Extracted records
☆ ☆ ☆ ☆ ☆

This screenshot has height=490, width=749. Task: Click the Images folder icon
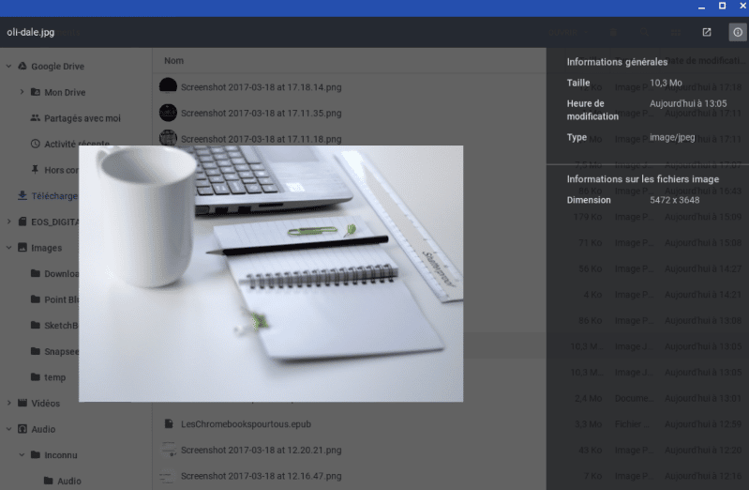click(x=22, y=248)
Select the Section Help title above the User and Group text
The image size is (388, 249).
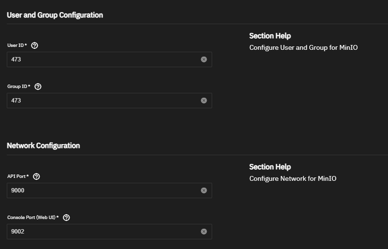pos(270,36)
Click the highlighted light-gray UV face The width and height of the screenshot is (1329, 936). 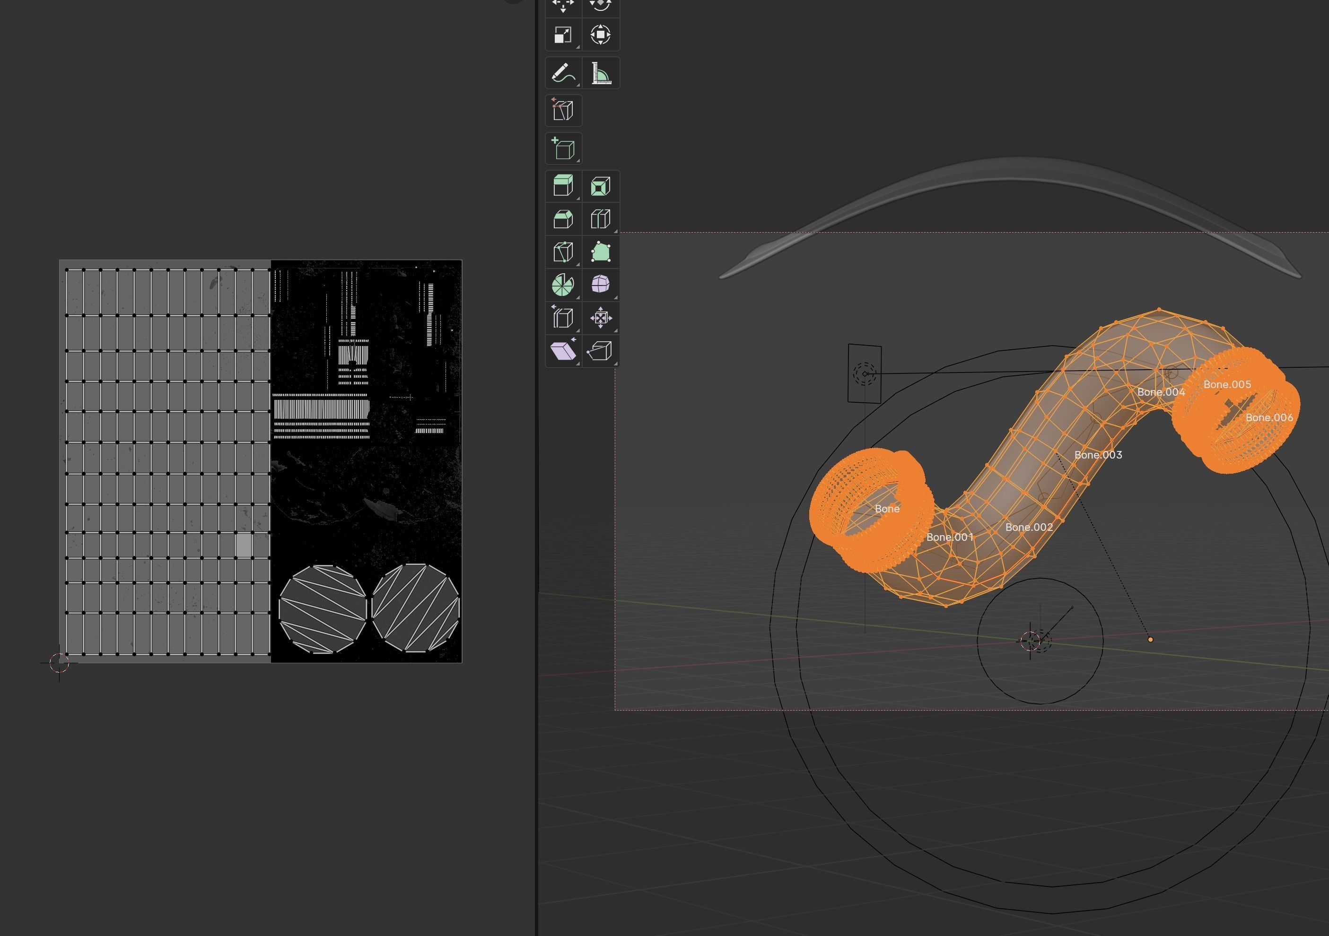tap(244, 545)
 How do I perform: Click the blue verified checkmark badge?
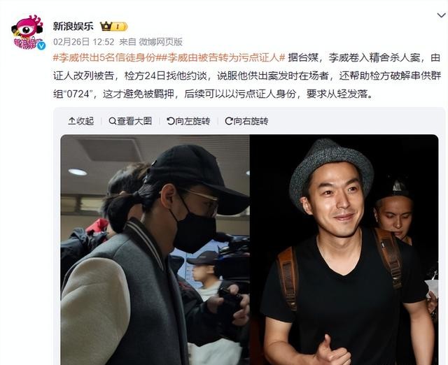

☆ ☆ ☆ ☆ ☆

Goal →
In the rows from the start through the line containing "pos(270,36)", inclusive, rename "Images folder" to "Documents folder" and give those lines again with everything else unchanged. Leave the pictures out of your answer.

Task response →
This screenshot has height=490, width=749. Task: Click the Documents folder icon
click(x=22, y=248)
Select the Section Help title above the User and Group text
The image size is (388, 249).
pos(270,36)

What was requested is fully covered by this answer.